* _Task statement_
All of the data below should be written out exactly.

|---|

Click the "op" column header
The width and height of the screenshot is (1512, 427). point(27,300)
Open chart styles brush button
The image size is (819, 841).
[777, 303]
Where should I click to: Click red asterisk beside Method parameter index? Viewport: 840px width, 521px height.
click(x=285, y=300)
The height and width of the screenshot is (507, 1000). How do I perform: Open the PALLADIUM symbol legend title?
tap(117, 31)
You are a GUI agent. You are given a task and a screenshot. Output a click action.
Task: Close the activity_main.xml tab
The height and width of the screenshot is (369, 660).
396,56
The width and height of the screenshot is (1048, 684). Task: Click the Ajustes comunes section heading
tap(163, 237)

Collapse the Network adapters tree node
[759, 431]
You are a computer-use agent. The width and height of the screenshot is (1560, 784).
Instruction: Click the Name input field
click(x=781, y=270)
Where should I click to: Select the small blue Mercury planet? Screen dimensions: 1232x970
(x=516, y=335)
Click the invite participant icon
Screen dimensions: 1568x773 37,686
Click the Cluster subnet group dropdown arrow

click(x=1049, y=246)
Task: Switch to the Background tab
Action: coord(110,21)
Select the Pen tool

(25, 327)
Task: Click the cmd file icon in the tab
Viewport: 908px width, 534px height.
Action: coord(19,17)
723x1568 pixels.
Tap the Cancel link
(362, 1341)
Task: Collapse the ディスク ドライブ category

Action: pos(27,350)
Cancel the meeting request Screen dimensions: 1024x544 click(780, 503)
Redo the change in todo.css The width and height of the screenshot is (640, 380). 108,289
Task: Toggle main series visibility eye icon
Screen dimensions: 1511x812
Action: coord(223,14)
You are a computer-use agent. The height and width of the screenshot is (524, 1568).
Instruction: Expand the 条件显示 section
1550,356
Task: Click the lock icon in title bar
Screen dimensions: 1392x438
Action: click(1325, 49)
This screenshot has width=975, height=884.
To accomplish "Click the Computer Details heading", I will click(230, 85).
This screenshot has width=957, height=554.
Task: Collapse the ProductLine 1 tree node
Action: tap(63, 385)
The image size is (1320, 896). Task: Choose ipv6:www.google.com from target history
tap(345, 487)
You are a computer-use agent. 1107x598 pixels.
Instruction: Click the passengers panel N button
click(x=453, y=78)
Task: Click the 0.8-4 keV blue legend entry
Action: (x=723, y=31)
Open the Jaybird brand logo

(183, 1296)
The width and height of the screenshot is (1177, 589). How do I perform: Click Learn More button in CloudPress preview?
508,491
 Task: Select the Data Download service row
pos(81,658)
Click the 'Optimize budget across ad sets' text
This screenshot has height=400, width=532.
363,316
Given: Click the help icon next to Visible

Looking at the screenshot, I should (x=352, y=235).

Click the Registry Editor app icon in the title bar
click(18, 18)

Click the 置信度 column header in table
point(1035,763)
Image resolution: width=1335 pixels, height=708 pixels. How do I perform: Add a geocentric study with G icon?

|---|

* _Result below_
Click the "op" column header
The width and height of the screenshot is (1512, 427). point(27,300)
Open chart styles brush button
The image size is (819, 841).
[777, 303]
Where should I click to: Click red asterisk beside Method parameter index? Viewport: 840px width, 521px height.
click(x=285, y=300)
The height and width of the screenshot is (507, 1000). How do I perform: Open the PALLADIUM symbol legend title?
tap(117, 31)
You are a GUI agent. You are given a task and a screenshot. Output a click action.
Task: Close the activity_main.xml tab
The height and width of the screenshot is (369, 660).
396,56
The width and height of the screenshot is (1048, 684). Task: Click the Ajustes comunes section heading
tap(163, 237)

Collapse the Network adapters tree node
[759, 431]
You are a computer-use agent. The width and height of the screenshot is (1560, 784).
Instruction: Click the Name input field
click(x=781, y=270)
Where should I click to: Select the small blue Mercury planet? Screen dimensions: 1232x970
(x=516, y=335)
Click the invite participant icon
Screen dimensions: 1568x773 37,686
Click the Cluster subnet group dropdown arrow

click(x=1049, y=246)
Task: Switch to the Background tab
Action: coord(110,21)
Select the Pen tool

(25, 327)
Task: Click the cmd file icon in the tab
Viewport: 908px width, 534px height.
Action: coord(19,17)
723x1568 pixels.
Tap the Cancel link
(362, 1341)
Task: Collapse the ディスク ドライブ category

Action: pos(27,350)
Cancel the meeting request Screen dimensions: 1024x544 click(780, 503)
Redo the change in todo.css The width and height of the screenshot is (640, 380). 108,289
Task: Toggle main series visibility eye icon
Screen dimensions: 1511x812
Action: coord(223,14)
You are a computer-use agent. The height and width of the screenshot is (524, 1568).
Instruction: Expand the 条件显示 section
1550,356
Task: Click the lock icon in title bar
Screen dimensions: 1392x438
Action: click(1325, 49)
This screenshot has width=975, height=884.
To accomplish "Click the Computer Details heading", I will click(230, 85).
This screenshot has width=957, height=554.
Task: Collapse the ProductLine 1 tree node
Action: tap(63, 385)
The image size is (1320, 896). Task: Choose ipv6:www.google.com from target history
tap(345, 487)
You are a computer-use agent. 1107x598 pixels.
Instruction: Click the passengers panel N button
click(x=453, y=78)
Task: Click the 0.8-4 keV blue legend entry
Action: (x=723, y=31)
Open the Jaybird brand logo

(183, 1296)
The width and height of the screenshot is (1177, 589). How do I perform: Click Learn More button in CloudPress preview?
508,491
 Task: Select the Data Download service row
pos(81,658)
Click the 'Optimize budget across ad sets' text
This screenshot has height=400, width=532.
363,316
Given: Click the help icon next to Visible

Looking at the screenshot, I should (x=352, y=235).

Click the Registry Editor app icon in the title bar
click(18, 18)

Click the 置信度 column header in table
point(1035,763)
Image resolution: width=1335 pixels, height=708 pixels. How do I perform: Add a geocentric study with G icon?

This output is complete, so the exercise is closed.